→ MATERIAL TO PROCESS:
Segment Open
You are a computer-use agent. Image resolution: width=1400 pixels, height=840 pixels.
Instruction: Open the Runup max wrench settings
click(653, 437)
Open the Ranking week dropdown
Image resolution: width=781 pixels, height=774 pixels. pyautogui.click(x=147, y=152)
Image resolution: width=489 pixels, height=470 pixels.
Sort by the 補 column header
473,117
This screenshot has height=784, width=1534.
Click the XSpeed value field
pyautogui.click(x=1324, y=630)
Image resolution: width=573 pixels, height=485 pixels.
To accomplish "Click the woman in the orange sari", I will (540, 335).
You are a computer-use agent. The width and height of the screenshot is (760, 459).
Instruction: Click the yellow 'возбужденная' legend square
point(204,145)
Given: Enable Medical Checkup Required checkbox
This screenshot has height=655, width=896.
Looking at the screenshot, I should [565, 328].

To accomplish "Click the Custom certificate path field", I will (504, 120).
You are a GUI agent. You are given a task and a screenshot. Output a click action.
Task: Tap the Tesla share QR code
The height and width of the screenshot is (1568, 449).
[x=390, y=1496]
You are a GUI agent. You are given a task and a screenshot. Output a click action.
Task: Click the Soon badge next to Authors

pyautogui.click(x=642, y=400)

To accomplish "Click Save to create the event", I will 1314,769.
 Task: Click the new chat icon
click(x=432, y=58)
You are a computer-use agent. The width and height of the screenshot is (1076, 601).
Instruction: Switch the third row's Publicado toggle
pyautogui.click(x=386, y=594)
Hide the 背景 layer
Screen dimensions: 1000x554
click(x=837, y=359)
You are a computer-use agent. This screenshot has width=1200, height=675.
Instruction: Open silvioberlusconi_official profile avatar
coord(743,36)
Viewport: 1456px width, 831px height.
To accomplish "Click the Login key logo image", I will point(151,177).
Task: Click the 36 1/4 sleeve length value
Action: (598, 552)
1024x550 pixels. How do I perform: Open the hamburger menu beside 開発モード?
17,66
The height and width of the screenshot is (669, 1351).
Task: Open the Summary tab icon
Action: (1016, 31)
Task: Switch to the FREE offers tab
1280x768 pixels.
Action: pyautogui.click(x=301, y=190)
Segment Closed
The whole listing above needs to be written out again exactly.

You are a computer-use agent. Image resolution: width=1400 pixels, height=840 pixels.
Instruction: Open the Runup max wrench settings
click(653, 437)
Open the Ranking week dropdown
Image resolution: width=781 pixels, height=774 pixels. pyautogui.click(x=147, y=152)
Image resolution: width=489 pixels, height=470 pixels.
Sort by the 補 column header
473,117
This screenshot has height=784, width=1534.
Click the XSpeed value field
pyautogui.click(x=1324, y=630)
Image resolution: width=573 pixels, height=485 pixels.
To accomplish "Click the woman in the orange sari", I will (540, 335).
You are a computer-use agent. The width and height of the screenshot is (760, 459).
Instruction: Click the yellow 'возбужденная' legend square
point(204,145)
Given: Enable Medical Checkup Required checkbox
This screenshot has height=655, width=896.
Looking at the screenshot, I should [565, 328].

To accomplish "Click the Custom certificate path field", I will (504, 120).
You are a GUI agent. You are given a task and a screenshot. Output a click action.
Task: Tap the Tesla share QR code
The height and width of the screenshot is (1568, 449).
[x=390, y=1496]
You are a GUI agent. You are given a task and a screenshot. Output a click action.
Task: Click the Soon badge next to Authors

pyautogui.click(x=642, y=400)

To accomplish "Click Save to create the event", I will 1314,769.
 Task: Click the new chat icon
click(x=432, y=58)
You are a computer-use agent. The width and height of the screenshot is (1076, 601).
Instruction: Switch the third row's Publicado toggle
pyautogui.click(x=386, y=594)
Hide the 背景 layer
Screen dimensions: 1000x554
click(x=837, y=359)
You are a computer-use agent. This screenshot has width=1200, height=675.
Instruction: Open silvioberlusconi_official profile avatar
coord(743,36)
Viewport: 1456px width, 831px height.
To accomplish "Click the Login key logo image", I will point(151,177).
Task: Click the 36 1/4 sleeve length value
Action: (598, 552)
1024x550 pixels. How do I perform: Open the hamburger menu beside 開発モード?
17,66
The height and width of the screenshot is (669, 1351).
Task: Open the Summary tab icon
Action: (1016, 31)
Task: Switch to the FREE offers tab
1280x768 pixels.
Action: pyautogui.click(x=301, y=190)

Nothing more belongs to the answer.